TOKIOは、私のイメージでは気さくにどんな番組でも演奏をしてくれるグループのイメージで、突如鳴り止んだその衝撃はとにかく大きかった。
(TOKIOやSMAPの曲を入れるべきなのだろうが、V6の曲を入れざるを得ない。だって良いのだから。『Darling』は、言葉遊びが本当に楽しい。”いい just night"が「いいんじゃない」、”what 感 eye”が「分かんない」、”knight 病んで”が「悩んで」に聞こえるといった具合に、文字を当ててる感がとても感じられてそれが良い。今は皆「カッコ悪い」と言いそうだが...それでも良い。)
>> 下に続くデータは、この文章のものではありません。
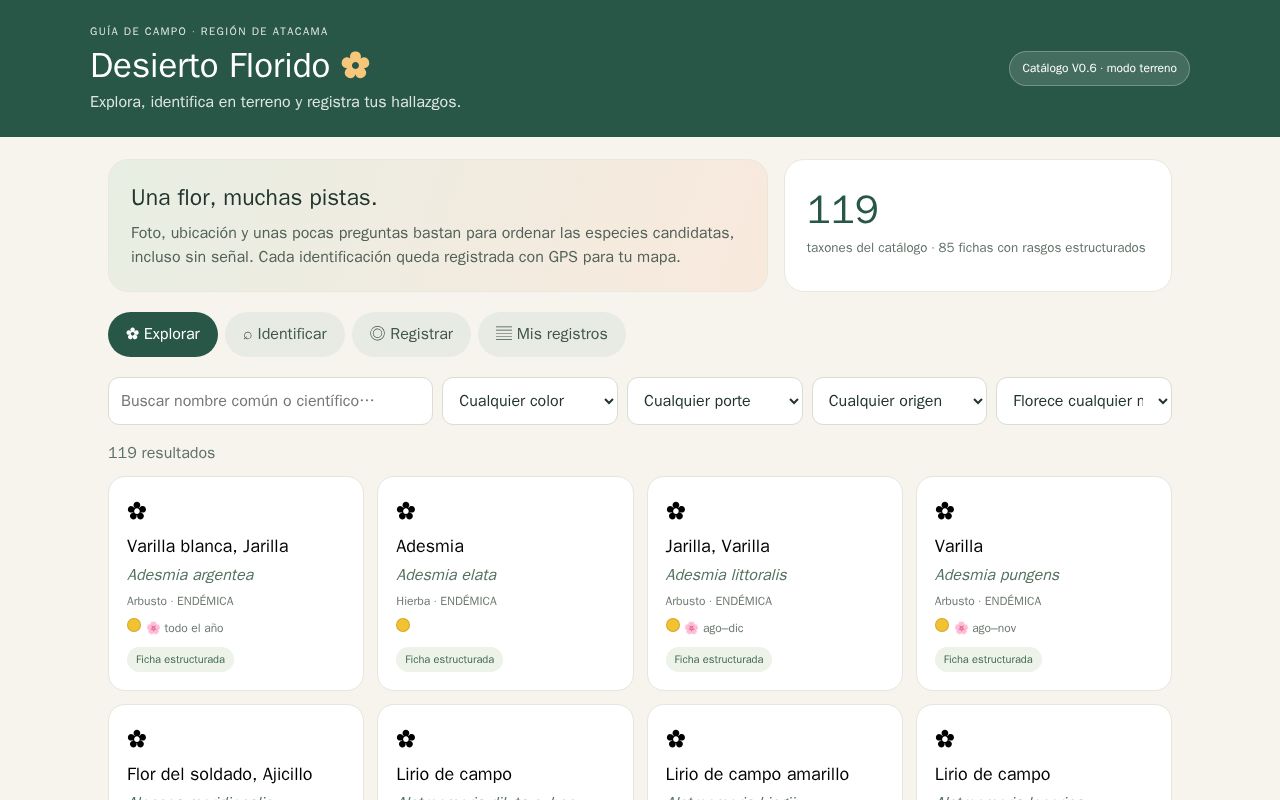Click the flower icon on Varilla blanca card
Image resolution: width=1280 pixels, height=800 pixels.
137,511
10年程前、AKB48がブレイクし始めの頃は、よく「口パク疑惑」が世間を揺るがせた。
「口パクなら別にあの人たちが歌わなくてもいい」
そんな声も聞こえた。
だが、私はそうではないと思う。彼ら彼女らが歌うからその歌は生まれる。生まれた。
そして、そんな彼らがいなくなれば、その曲たちは一つの区切りをつけ生まれ変わる。
だから、その曲の価値を決めるのは、歌の上手さではないのだ。”彼らが””彼女たちが”歌うから、その曲なのだ。
音楽が情報と一緒に大量に流れる現代で、「解散」は音楽と一度「バイバイ」する事なのだと思える人はどれだけいるだろう。
大量に流れる音楽の中で、大事になるのは、その音楽に触れる「きっかけ」
そんな「きっかけ」が「解散」という出来事で、絶えてしまう。
だが、彼らが「解散」を決めたのだ。
「きっかけ」がなくとも、いつでもその音楽が鳴らせるように、彼らと共に音楽をしっかり覚えていたい。